Aug 10 2015
ii-V-I Jazz Progressions
By: Frank Macri
Posted in: Jazz Guitar Lessons
One of the most important progressions in jazz is the ii-V-I. You will find this chord progression in most jazz standards ranging from swing to bebop. In a previous jazz lesson, we learned five chord forms and applied them to a chord scale. In this lesson we are going to take those chords and play different inversions of a ii-V-I.
The chords listed in figure one are diatonic seventh chords in the key of D major. The highlighted chords indicate the major ii-V-I progression (Emi7 – A7 – Dmaj7).
Figure two illustrates four different ways to play a major ii-V-I progression in the key of D. The two and five chords(Emi7-A7) are unresolved and resolve to the one chord (Dmaj7).
The chords listed in figure three are the diatonic seventh chords in the key of B minor.
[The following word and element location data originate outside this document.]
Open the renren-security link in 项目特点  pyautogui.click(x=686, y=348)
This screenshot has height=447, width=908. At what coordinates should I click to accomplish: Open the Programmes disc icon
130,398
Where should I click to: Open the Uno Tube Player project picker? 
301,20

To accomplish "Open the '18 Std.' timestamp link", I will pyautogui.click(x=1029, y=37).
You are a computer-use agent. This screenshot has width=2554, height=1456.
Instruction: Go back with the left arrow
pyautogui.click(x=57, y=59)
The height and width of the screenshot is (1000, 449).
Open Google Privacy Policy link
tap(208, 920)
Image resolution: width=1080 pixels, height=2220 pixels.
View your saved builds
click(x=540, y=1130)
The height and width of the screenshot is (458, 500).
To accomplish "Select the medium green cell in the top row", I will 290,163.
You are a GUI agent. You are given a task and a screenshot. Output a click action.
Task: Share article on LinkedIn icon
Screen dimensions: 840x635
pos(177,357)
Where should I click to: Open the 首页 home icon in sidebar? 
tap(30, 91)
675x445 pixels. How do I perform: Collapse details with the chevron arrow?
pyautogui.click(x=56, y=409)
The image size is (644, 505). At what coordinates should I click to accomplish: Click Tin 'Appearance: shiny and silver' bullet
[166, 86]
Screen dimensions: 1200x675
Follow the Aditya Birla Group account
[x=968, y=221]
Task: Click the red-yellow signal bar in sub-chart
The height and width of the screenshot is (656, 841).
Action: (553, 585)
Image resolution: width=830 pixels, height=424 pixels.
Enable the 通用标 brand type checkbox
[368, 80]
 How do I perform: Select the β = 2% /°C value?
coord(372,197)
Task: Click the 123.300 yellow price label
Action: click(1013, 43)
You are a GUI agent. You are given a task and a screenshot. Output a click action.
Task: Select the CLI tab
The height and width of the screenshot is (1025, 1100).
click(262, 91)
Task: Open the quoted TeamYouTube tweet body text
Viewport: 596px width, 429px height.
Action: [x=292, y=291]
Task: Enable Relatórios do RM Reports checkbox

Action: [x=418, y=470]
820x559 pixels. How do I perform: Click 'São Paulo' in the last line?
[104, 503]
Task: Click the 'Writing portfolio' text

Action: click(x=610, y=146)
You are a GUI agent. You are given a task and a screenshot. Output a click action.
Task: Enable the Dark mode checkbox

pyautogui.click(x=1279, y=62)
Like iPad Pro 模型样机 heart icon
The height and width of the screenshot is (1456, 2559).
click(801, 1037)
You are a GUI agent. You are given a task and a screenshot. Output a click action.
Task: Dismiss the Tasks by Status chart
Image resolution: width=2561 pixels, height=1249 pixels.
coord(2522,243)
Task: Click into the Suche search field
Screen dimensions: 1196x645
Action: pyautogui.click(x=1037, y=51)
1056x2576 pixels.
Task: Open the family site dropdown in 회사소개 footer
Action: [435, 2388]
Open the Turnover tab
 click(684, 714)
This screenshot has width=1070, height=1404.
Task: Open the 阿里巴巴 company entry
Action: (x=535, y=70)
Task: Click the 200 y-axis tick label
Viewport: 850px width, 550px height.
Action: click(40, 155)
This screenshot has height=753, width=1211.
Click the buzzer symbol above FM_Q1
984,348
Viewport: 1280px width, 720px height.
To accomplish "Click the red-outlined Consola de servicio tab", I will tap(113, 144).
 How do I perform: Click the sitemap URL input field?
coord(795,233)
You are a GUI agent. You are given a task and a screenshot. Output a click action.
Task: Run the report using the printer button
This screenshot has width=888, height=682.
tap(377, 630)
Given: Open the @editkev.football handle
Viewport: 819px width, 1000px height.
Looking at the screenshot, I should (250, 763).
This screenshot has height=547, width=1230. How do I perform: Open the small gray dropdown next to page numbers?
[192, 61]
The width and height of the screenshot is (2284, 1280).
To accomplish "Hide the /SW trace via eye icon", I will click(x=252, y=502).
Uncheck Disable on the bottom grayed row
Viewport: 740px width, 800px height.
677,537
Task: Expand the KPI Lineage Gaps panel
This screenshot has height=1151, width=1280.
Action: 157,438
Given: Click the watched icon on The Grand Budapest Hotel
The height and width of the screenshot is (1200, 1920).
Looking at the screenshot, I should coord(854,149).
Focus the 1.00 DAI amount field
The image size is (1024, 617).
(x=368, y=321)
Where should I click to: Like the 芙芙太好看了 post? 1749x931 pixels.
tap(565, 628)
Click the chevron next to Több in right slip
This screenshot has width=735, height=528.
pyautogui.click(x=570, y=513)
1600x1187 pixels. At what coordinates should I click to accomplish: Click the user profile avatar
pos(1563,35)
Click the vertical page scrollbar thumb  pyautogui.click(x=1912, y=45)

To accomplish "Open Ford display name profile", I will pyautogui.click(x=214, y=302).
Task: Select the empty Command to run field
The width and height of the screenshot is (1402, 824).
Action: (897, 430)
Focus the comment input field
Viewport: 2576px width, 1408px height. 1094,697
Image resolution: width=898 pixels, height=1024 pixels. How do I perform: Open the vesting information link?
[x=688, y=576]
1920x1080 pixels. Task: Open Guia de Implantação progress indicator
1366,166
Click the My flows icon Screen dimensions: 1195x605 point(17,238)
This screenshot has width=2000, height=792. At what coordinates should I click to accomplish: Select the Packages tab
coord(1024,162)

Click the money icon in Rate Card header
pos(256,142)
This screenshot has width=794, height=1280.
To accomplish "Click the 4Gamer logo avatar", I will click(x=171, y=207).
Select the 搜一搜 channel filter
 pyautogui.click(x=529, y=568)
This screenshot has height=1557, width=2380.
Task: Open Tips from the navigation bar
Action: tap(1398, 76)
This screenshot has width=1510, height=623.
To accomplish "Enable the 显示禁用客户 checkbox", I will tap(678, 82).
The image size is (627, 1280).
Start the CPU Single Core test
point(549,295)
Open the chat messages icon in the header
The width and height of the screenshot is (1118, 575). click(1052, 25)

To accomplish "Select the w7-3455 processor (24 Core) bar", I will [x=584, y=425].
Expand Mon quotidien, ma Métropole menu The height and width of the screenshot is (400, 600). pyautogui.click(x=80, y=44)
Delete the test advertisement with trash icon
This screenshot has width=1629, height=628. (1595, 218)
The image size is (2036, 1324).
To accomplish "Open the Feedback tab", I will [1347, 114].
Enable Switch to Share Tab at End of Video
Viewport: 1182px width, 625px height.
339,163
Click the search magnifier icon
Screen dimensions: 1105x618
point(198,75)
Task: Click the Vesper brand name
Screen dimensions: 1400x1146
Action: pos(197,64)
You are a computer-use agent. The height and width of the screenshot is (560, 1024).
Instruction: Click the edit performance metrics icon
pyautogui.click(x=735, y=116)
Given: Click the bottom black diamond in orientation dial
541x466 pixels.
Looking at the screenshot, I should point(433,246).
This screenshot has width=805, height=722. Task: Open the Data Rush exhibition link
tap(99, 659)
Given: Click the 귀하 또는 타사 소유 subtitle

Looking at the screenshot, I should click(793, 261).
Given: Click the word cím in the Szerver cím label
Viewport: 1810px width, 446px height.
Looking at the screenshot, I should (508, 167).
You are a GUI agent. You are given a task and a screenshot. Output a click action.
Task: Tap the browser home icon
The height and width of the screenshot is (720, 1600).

The highlighted chords indicate the minor ii-V-I progression (C#mi7b5 – F#7 – Bmi7).
V. F#7 (borrowed from the harmonic minor)
Figure 4 demonstrates four ways to play the minor ii-V-I progression in the key of Bm. The ii-V(C#mi7b5-F#7) chords are also unresolved and resolve to the I(Bmi7) chord.
Practice and memorize these 2-5-1 chord patterns and apply them to all keys. Remember that hundreds of jazz tunes can be broken down into ii-V-I progressions, and is one of the most important tools used in jazz harmony.